= Lemoine point =

Intersection of the three symmedian lines of a triangle

A triangle with medians (black), angle bisectors (dotted) and symmedians (red). The symmedians intersect in the symmedian point L, the angle bisectors in the incenter I and the medians in the centroid G.

In geometry, the Lemoine point, Grebe point or symmedian point is the intersection of the three symmedians (medians reflected at the associated angle bisectors) of a triangle. In other words, it is the isogonal conjugate of the centroid of a triangle.

Ross Honsberger called its existence "one of the crown jewels of modern geometry".

In the Encyclopedia of Triangle Centers the symmedian point appears as the sixth point, X(6). For a non-equilateral triangle, it lies in the open orthocentroidal disk punctured at its own center, and could be any point therein.

== Construction ==

The symmedian point of a triangle with side lengths a, b and c has homogeneous trilinear coordinates [a : b : c].

An algebraic way to find the symmedian point is to express the triangle by three linear equations in two unknowns given by the hesse normal forms of the corresponding lines. The solution of this overdetermined system found by the least squares method gives the coordinates of the point.
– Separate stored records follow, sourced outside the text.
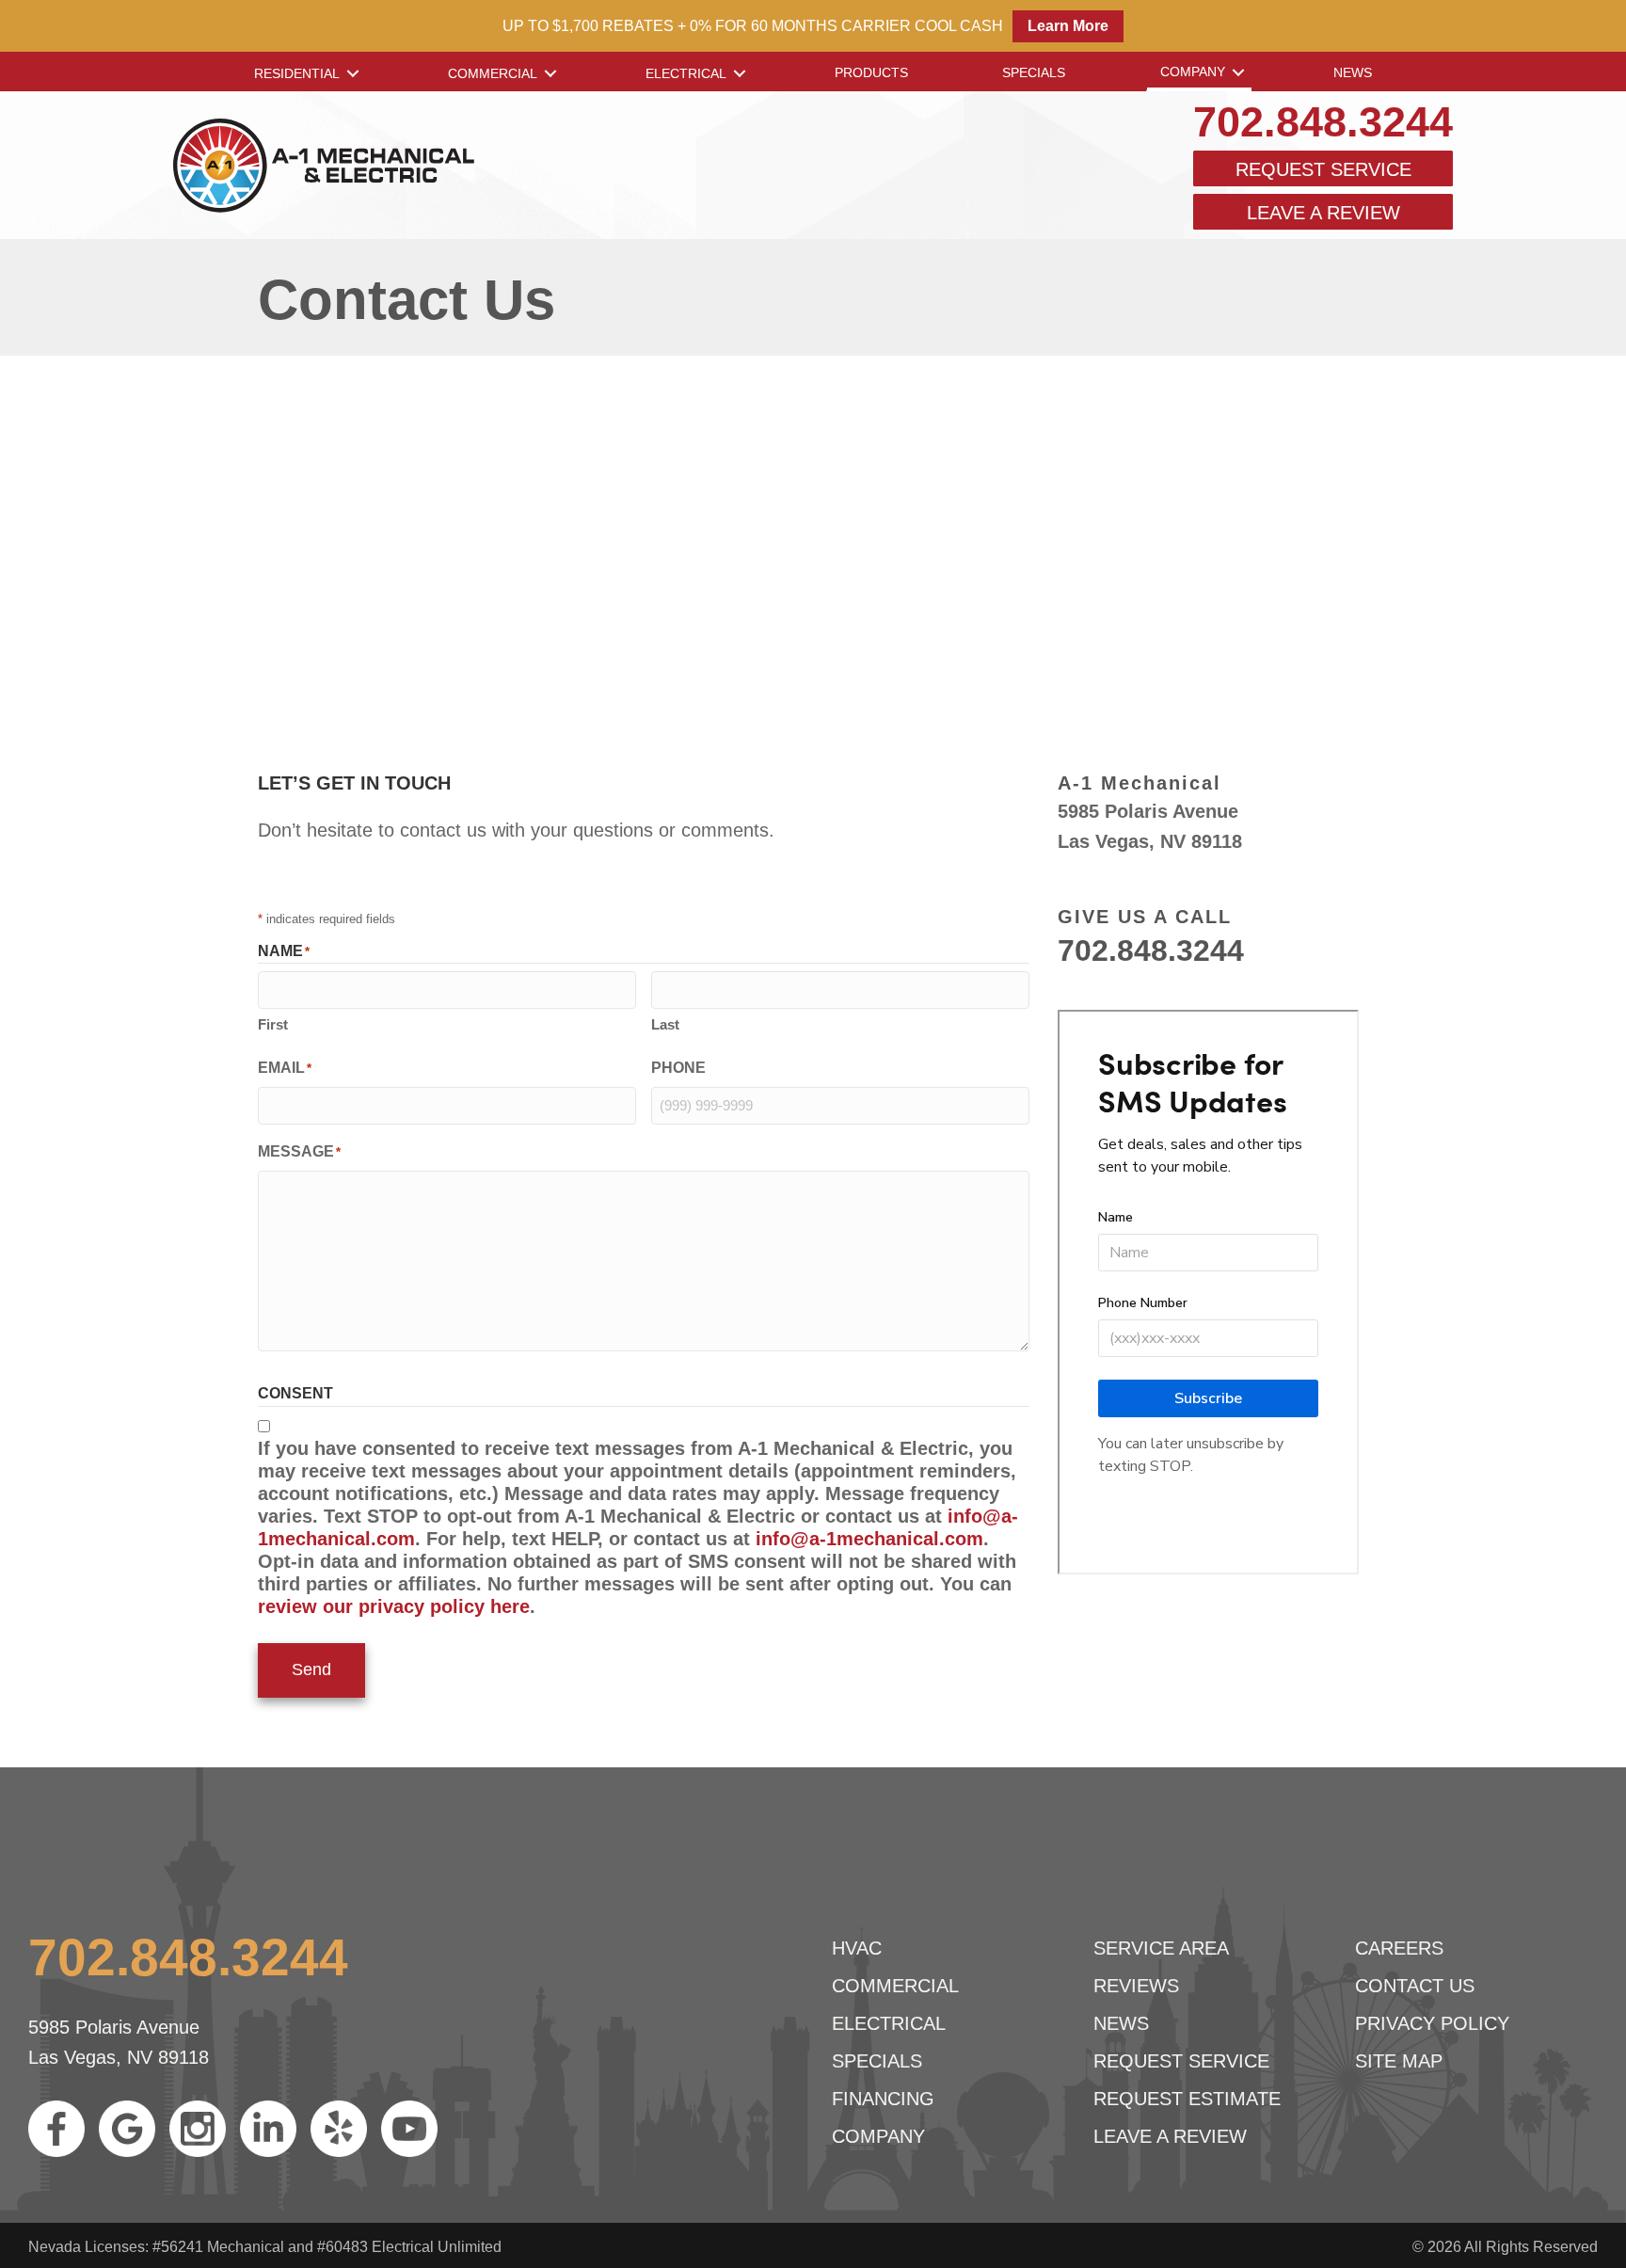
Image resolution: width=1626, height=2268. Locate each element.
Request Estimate (1187, 2098)
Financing (883, 2098)
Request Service (1323, 169)
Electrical (686, 73)
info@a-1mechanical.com (869, 1538)
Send (311, 1669)
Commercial (492, 73)
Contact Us (1415, 1985)
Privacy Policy (1432, 2023)
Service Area (1161, 1948)
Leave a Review (1323, 212)
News (1352, 72)
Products (871, 72)
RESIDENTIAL (297, 73)
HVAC (857, 1948)
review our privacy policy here (394, 1606)
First (273, 1024)
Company (1192, 71)
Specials (1033, 72)
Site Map (1399, 2061)
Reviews (1136, 1985)
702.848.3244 (1323, 122)
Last (665, 1024)
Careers (1399, 1948)
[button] (353, 73)
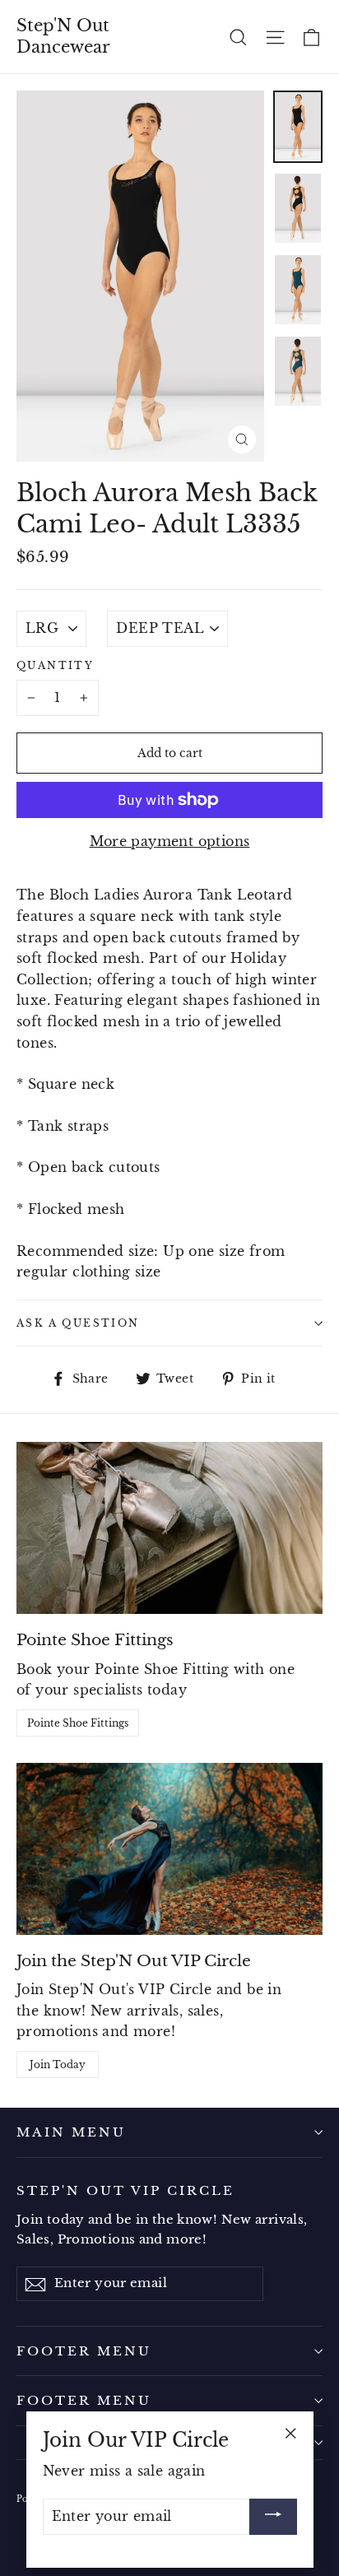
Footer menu (83, 2351)
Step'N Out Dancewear (63, 36)
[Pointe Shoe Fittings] (169, 1528)
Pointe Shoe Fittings (77, 1723)
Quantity (55, 665)
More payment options (170, 841)
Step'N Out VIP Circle (125, 2190)
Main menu (71, 2132)
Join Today (58, 2064)
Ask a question (78, 1323)
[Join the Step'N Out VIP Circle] (169, 1849)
It also solves the optimization problem to find the point with a minimal sum of squared distances from the sides.

The symmedian point of a triangle ABC can be constructed in the following way: let the tangent lines of the circumcircle of ABC through B and C meet at A', and analogously define B' and C'; then A'B'C' is the tangential triangle of ABC, and the lines AA', BB' and CC' intersect at the symmedian point of ABC. (Note: If ABC is a right triangle with right angle at A, this statement needs to be modified by dropping the reference to AA' since the point A' does not exist.) It can be shown that these three lines meet at a point using Brianchon's theorem. Line AA' is a symmedian, as can be seen by drawing the circle with center A' through B and C.

== Relation to other triangle centers ==

The Gergonne point of a triangle is the same as the symmedian point of the contact triangle.
The mittenpunkt of a triangle is the same as the symmedian point of the excentral triangle.

The centroid of the pedal triangle of the symmedian point is the symmedian point. The centroid of the antipedal triangle of the symmedian point is the circumcenter.

== Tetrahedra ==

For the extension to an irregular tetrahedron see symmedian.

== History ==

The French mathematician Émile Lemoine proved the existence of the symmedian point in 1873, and Ernst Wilhelm Grebe published a paper on it in 1847. Simon Antoine Jean L'Huilier had also noted the point in 1809.